START Exercise text
A glance through the signal and track defect register will give a clear idea of the bleak future of the Indian Railways,” General Secretary C Sunish said.
The association said the administration was harassing the loco crew alone by subjecting them to repeated medical examinations and questioning them as if they were criminals. “The loco pilots are always blamed and victimised after every derailment, while no one takes responsibility for the prevailing poor system.
For every accident, the railway administration tries to blame the loco pilot and they have succeeded in the incident involving 12864 Express (Yesvantpur-Howrah) at Kuppam in Andhra Pradesh on June 3, 2014.
“To cover up the system failure, a loco pilot was removed from service. The loco pilot in this incident has an unblemished service record and has never been involved in any derailment earlier. He has experienced ballast crushing, which is interpreted as boulders, and the administration is forcing him to find boulders,” the association claimed.
Is speed limit the angle to probe? A highly-placed source in Railways says lower speed limit after “track fault” could have averted tragedy
Even as S.K. Mittal, Commissioner of Railway Safety, Southern Circle on Tuesday began an enquiry into the accident of the Bengaluru-Ernakulam Intercity Express, a highly-placed source in the Railways pointed out that a “reduced speed limit” in the sector could have made the stretch safer and possibly “averted” the tragedy.
The limit for loco pilots on the Anekal-Hosur stretch, a distance of 13 km, is 80 kilometres per hour (kmph).
While the ill-fated train was moving well within the specified speed limit, the source said, “The stipulated limit should have been much slower, especially after a track fault was reported by another loco pilot the day before the accident.”
END Exercise text
◆ **Work instruction 1**
Answer these questions from the rail accident article.
(a) Which train was involved in the incident at Kuppam on June 3, 2014?
(b) Who began an enquiry into the Bengaluru-Ernakulam Intercity Express accident on Tuesday?
(c) What is the speed limit on the Anekal-Hosur stretch?
◆ **Work instruction 2**
Write out the stretch of the rail accident article from "The association said" through "the association claimed.".
◆ **Work instruction 3**
Extend the rail accident article, picking up right after its last sentence.
These items have nothing to do with the rail accident article.
START Recorded information
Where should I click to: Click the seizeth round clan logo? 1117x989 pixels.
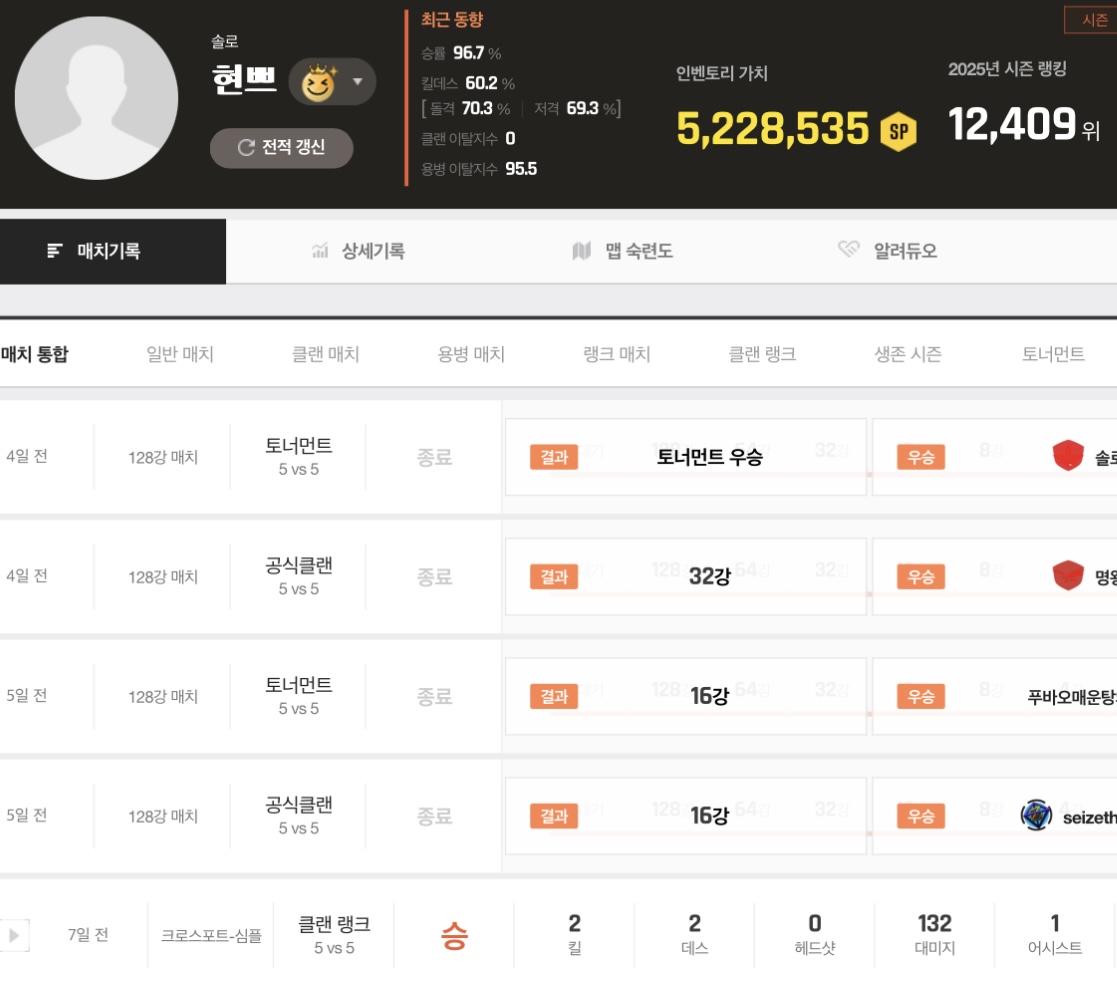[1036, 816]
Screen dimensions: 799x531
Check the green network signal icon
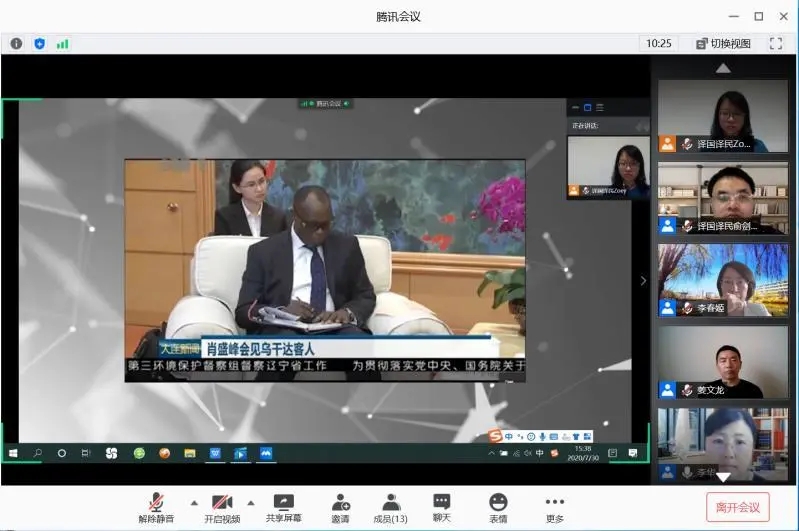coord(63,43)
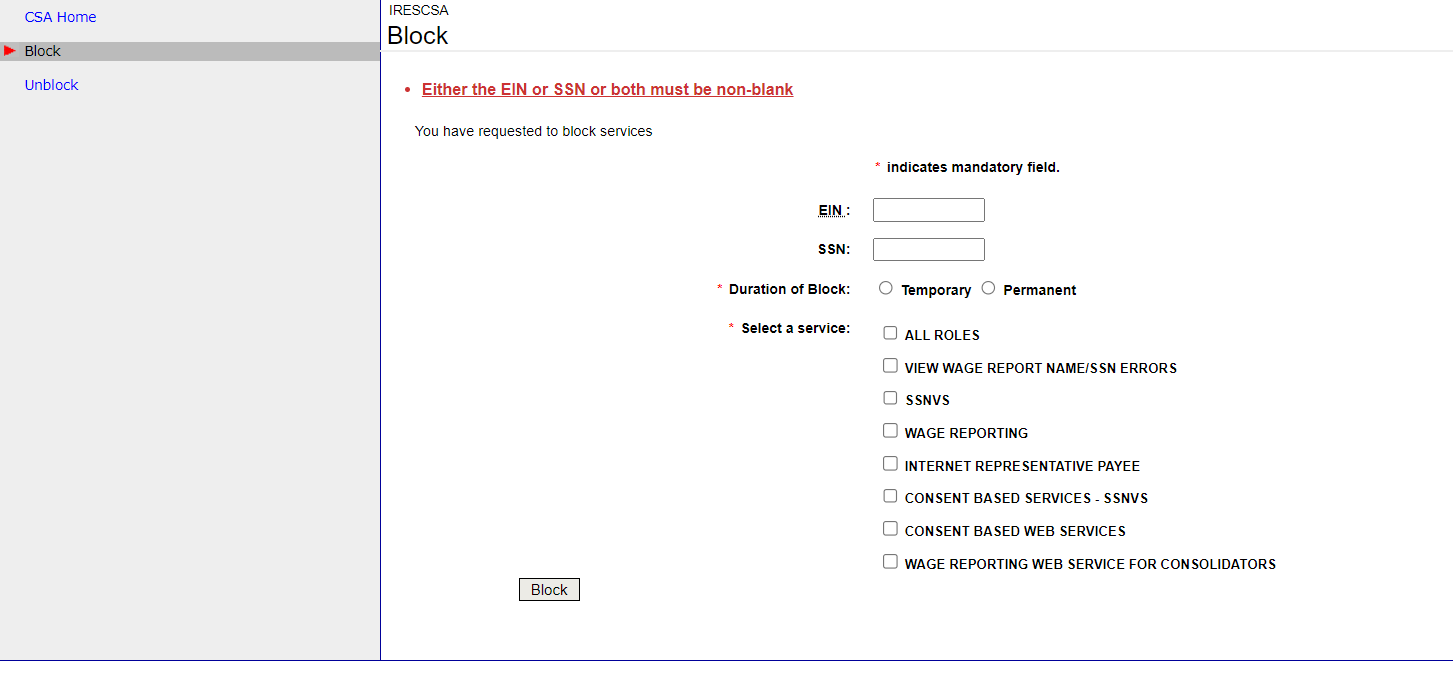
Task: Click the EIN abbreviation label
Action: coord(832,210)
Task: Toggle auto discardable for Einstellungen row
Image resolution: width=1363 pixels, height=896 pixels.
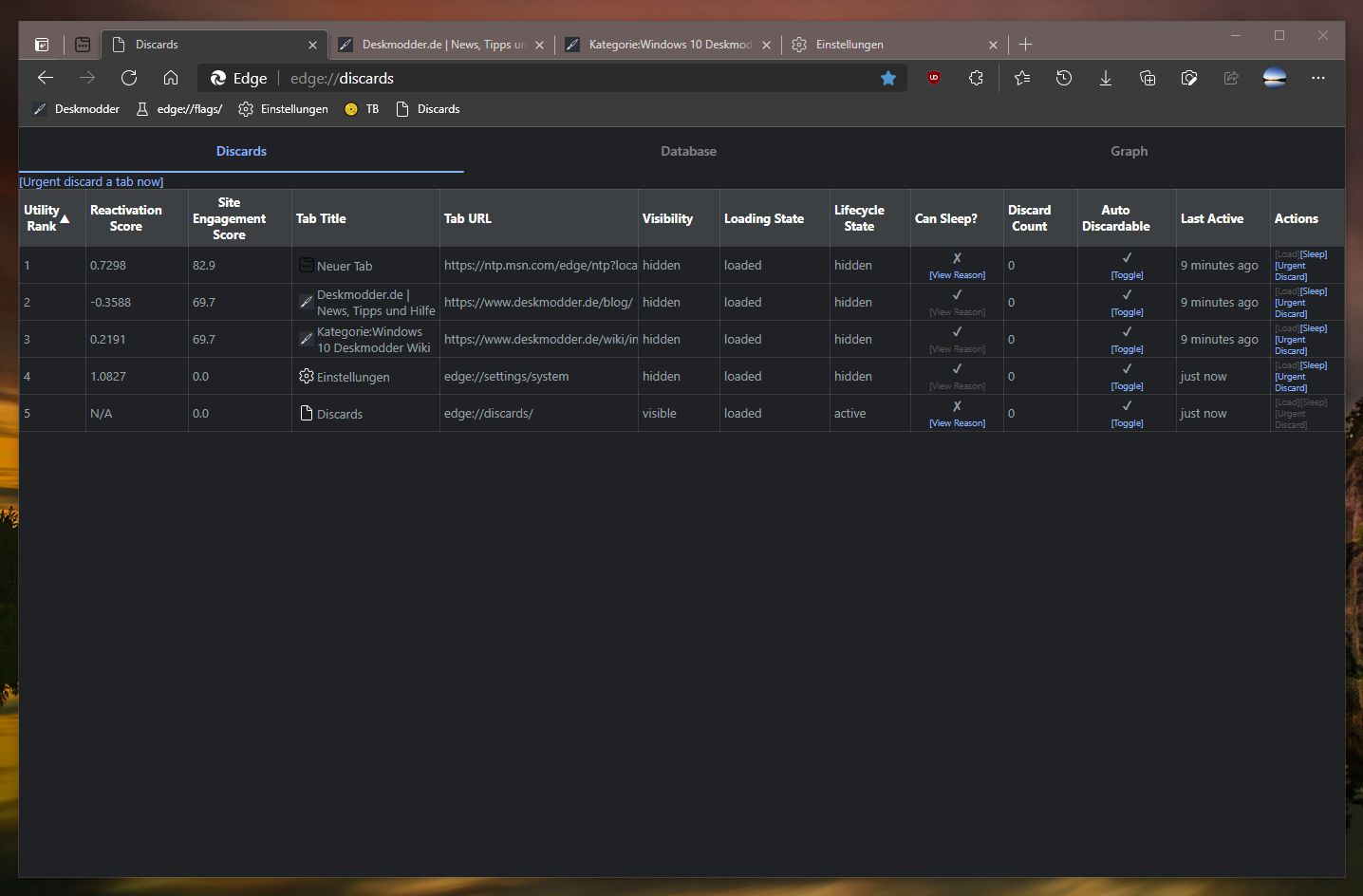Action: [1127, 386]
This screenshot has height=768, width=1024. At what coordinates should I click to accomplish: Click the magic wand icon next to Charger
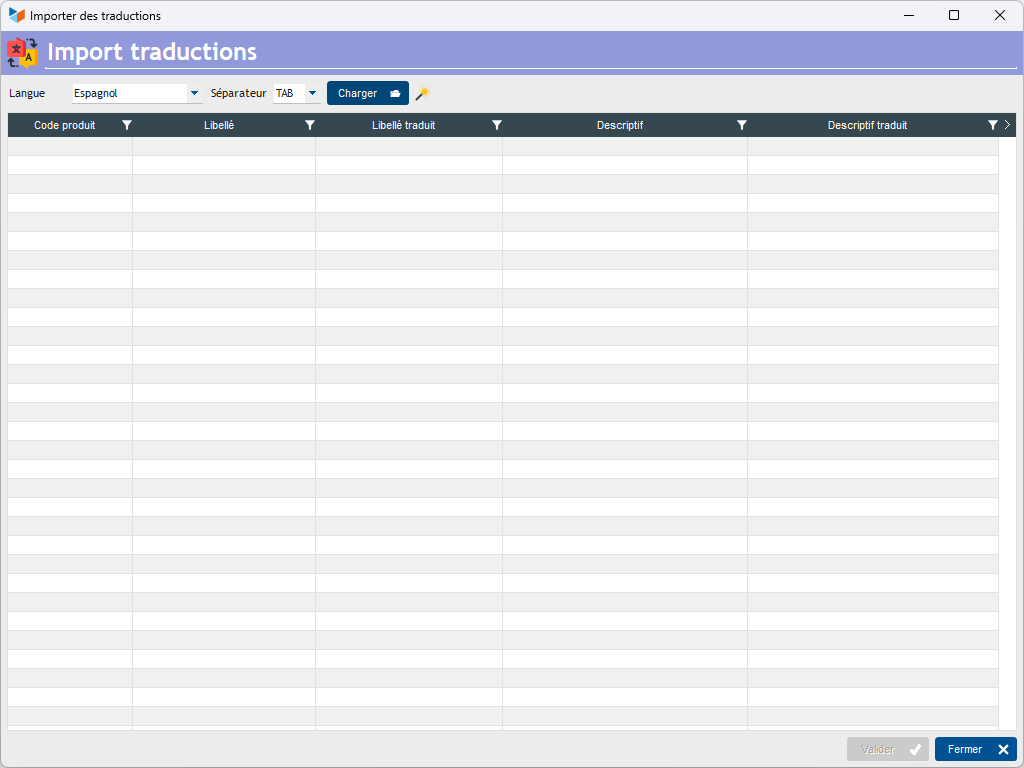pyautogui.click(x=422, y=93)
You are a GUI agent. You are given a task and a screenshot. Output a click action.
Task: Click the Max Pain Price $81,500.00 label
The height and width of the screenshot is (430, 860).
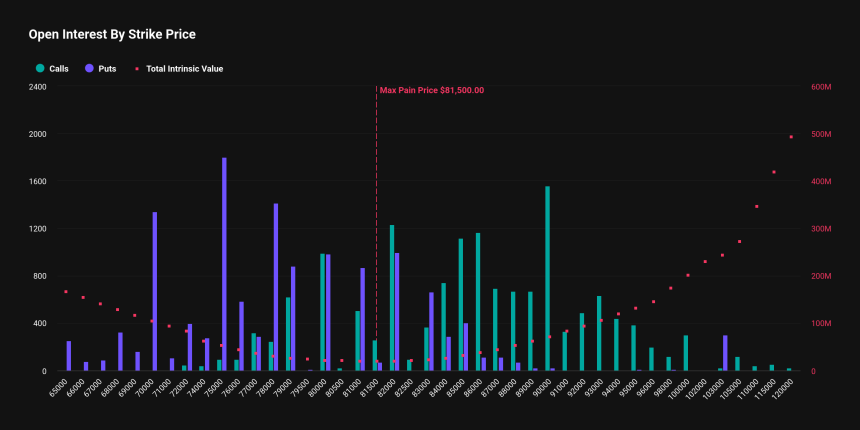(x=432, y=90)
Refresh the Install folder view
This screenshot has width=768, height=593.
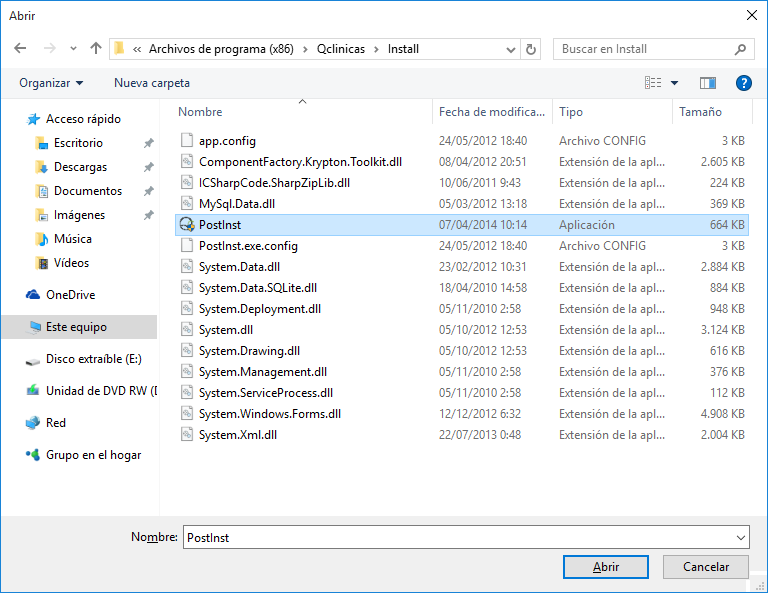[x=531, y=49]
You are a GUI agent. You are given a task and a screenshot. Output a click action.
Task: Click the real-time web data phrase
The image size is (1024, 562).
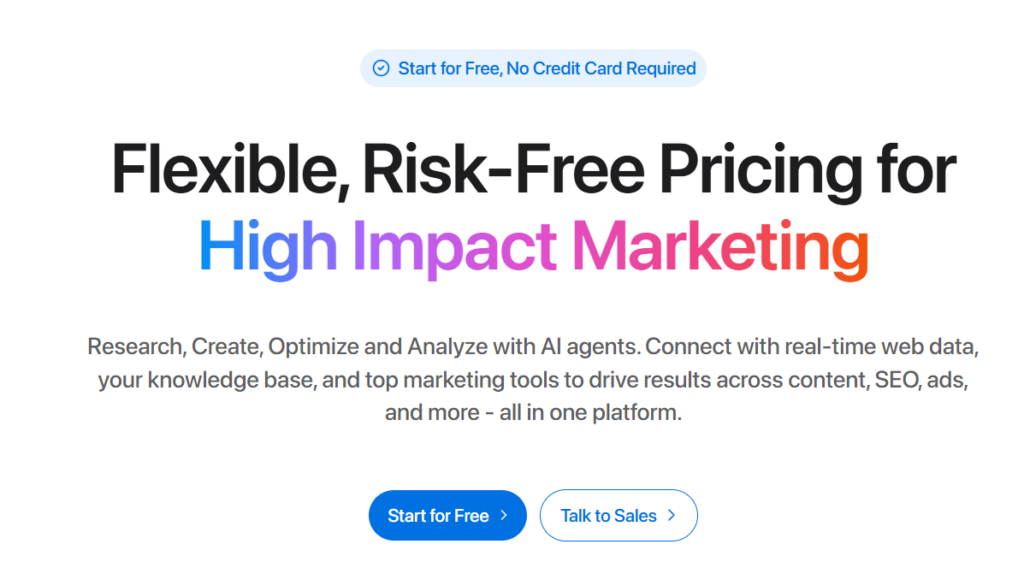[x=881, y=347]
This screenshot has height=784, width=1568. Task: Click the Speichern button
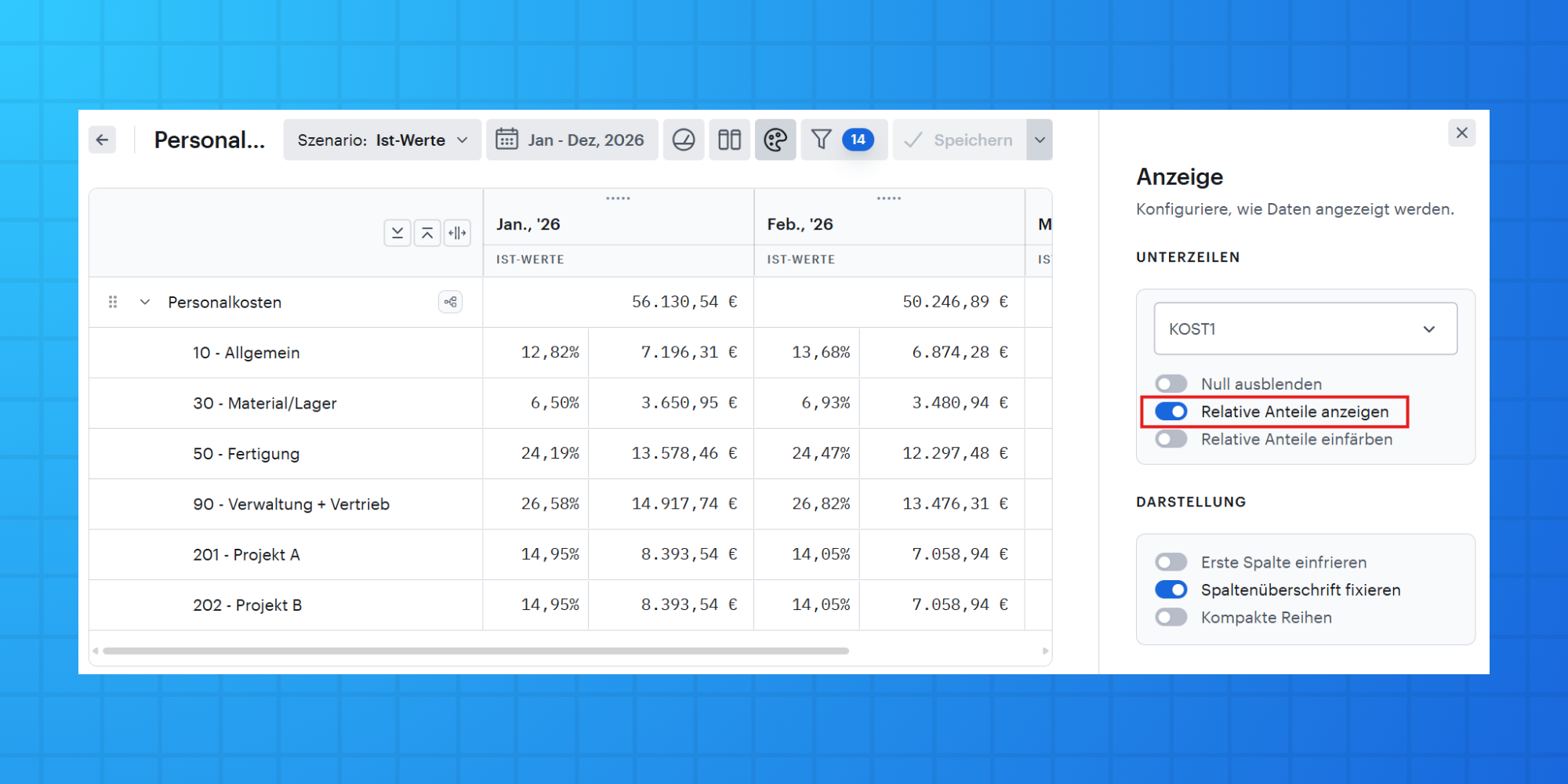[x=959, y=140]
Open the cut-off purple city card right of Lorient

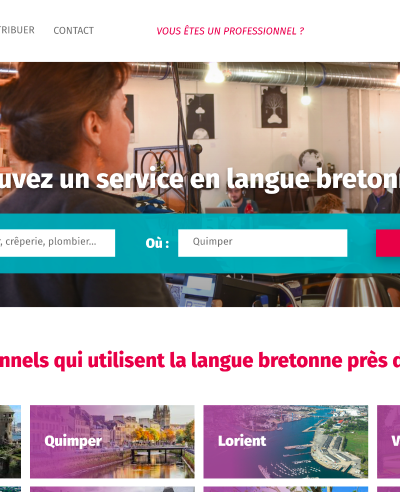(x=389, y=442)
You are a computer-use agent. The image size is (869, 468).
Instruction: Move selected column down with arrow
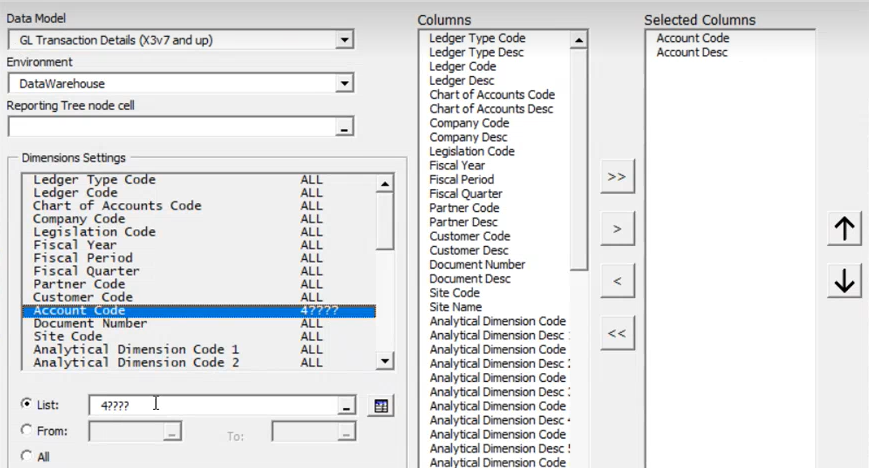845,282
END Recorded information
◆ **Task answer 1**
(a) The 12864 Express (Yesvantpur-Howrah)
(b) S.K. Mittal, Commissioner of Railway Safety, Southern Circle
(c) 80 kilometres per hour

◆ **Task answer 2**
The association said the administration was harassing the loco crew alone by subjecting them to repeated medical examinations and questioning them as if they were criminals. “The loco pilots are always blamed and victimised after every derailment, while no one takes responsibility for the prevailing poor system.
For every accident, the railway administration tries to blame the loco pilot and they have succeeded in the incident involving 12864 Express (Yesvantpur-Howrah) at Kuppam in Andhra Pradesh on June 3, 2014.
“To cover up the system failure, a loco pilot was removed from service. The loco pilot in this incident has an unblemished service record and has never been involved in any derailment earlier. He has experienced ballast crushing, which is interpreted as boulders, and the administration is forcing him to find boulders,” the association claimed.

◆ **Task answer 3**
The source pointed out that a Loco Pilot Mr.C.Durgesh Kumar had earlier identified a track fault, very close to the accident spot, and reported the same to the officials concerned. Following this, the fault was fixed and a “fit to run” instruction was issued. However, it may have helped if the “speed limit had been lowered and the track kept under observation”.
Anil Agarwal, Divisional Railway Manager, South Western Railway, Bangalore, said, “I do not want to comment on it. We can’t say anything until the cause of the accident is ascertained”.
While S.K. Mittal, Commissioner of Railway Safety, Southern Circle, who is heading the probe, refused to comment on the reasons he said 22 persons were examined on the first day of the enquiry.
He also added that “No one from the public appeared despite. Public should come forward to help us.” He said that a preliminary report, based on the details collected, would be sent to the Railway Board in a month’s time followed by a detailed report after six months.
Railways Await Loco Pilot’s Blood Report
Railway officials are yet to receive the blood test report of the loco pilot who was driving the Bengaluru-Ernakulam Intercity Express when it derailed near Anekal on Friday. A senior railway official told that preliminary investigations had revealed that there was no mistake on the part of the loco pilot. “Doctors who examined him just after the incident had found nothing wrong. However, we are waiting for his blood report to ascertain whether he was under the influence of alcohol or any other drugs while on duty,” he said.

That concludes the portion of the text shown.